This claim is false — there is no evidence of large-scale targeted killings of white farmers anywhere in South Africa.
The Anti-Defamation League released a blistering statement about Trump's comments, which he appears to have tweeted after watching a conspiratorial Fox News segment.
"It is extremely disturbing that the President of the United States echoed a longstanding and false white supremacist claim that South Africa’s white farmers are targets of large-scale, racially-motivated killings by South Africa’s black majority," the group said.
The ADL explained how Trump's claims are actually part of a long-standing effort by white supremacists to falsely paint white people as victims of genocide.

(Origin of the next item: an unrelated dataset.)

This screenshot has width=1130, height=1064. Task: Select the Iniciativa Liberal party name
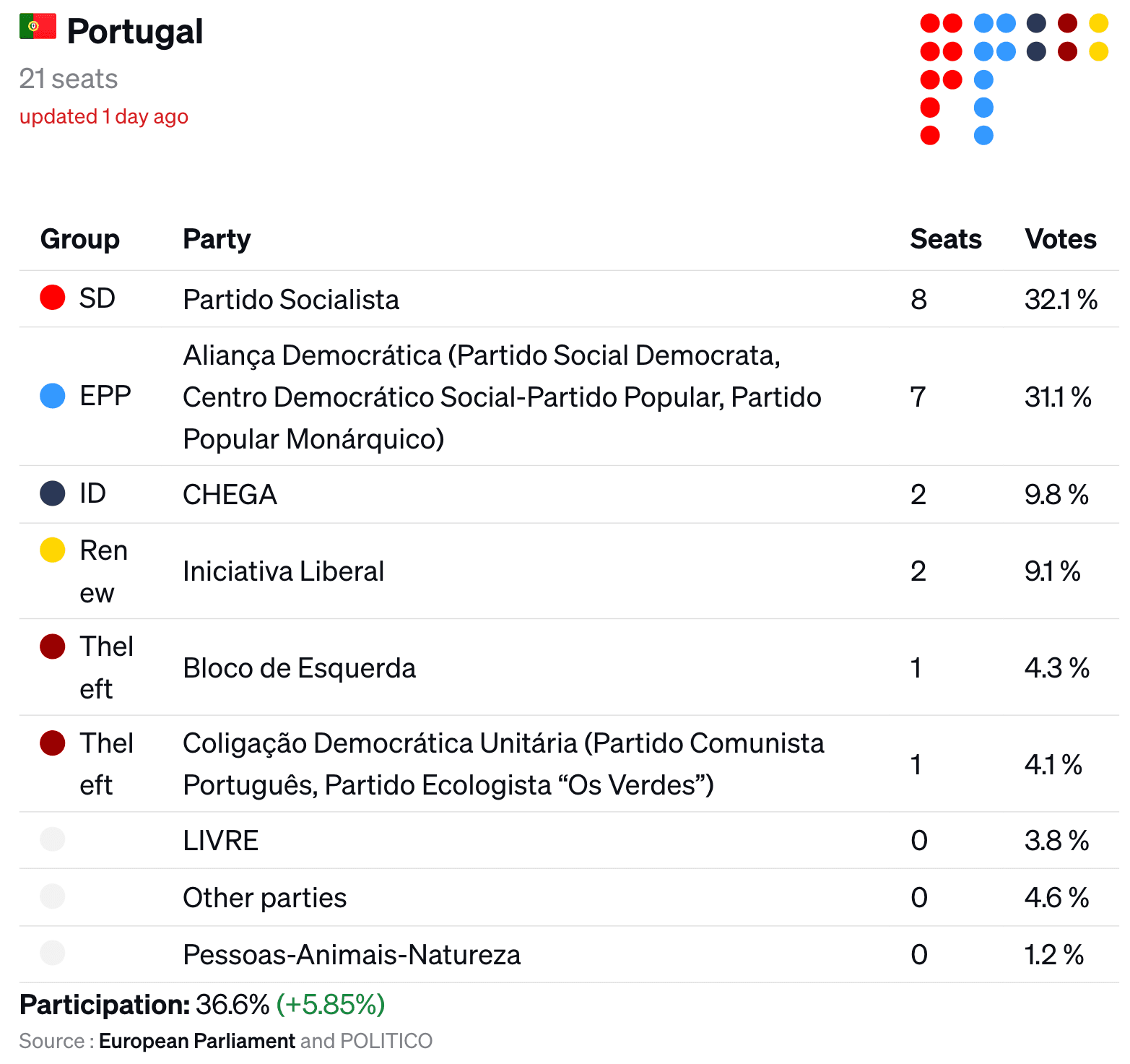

White supremacists in the United States have made such claims for years. In early 2012, ADL’s Center on Extremism documented how white supremacists in the United States were gearing up for protests as part of something they termed the “South Africa Project (SAP).” The goal of the organizers, which included representatives from major neo-Nazi, racist skinhead, "traditional white supremacist," Christian Identity groups, as well as racist prison gangs, was to stop the alleged ‘genocide of Whites’ in South Africa. The protests originated in 2011 at the hands of Monica Stone, a long-time member of the Louisiana-based white supremacist Christian Defense League and immigrant from South Africa.
Prominent American white supremacist Richard Spencer has used the South Africa talking point as recently as this March.
The ADL ended with a damning indictment of Trump's racist remarks.
"We would hope that the President would try to understand the facts and realities of the situation in South Africa, rather than repeat disturbing, racially divisive talking points used most frequently by white supremacists," the ADL concluded.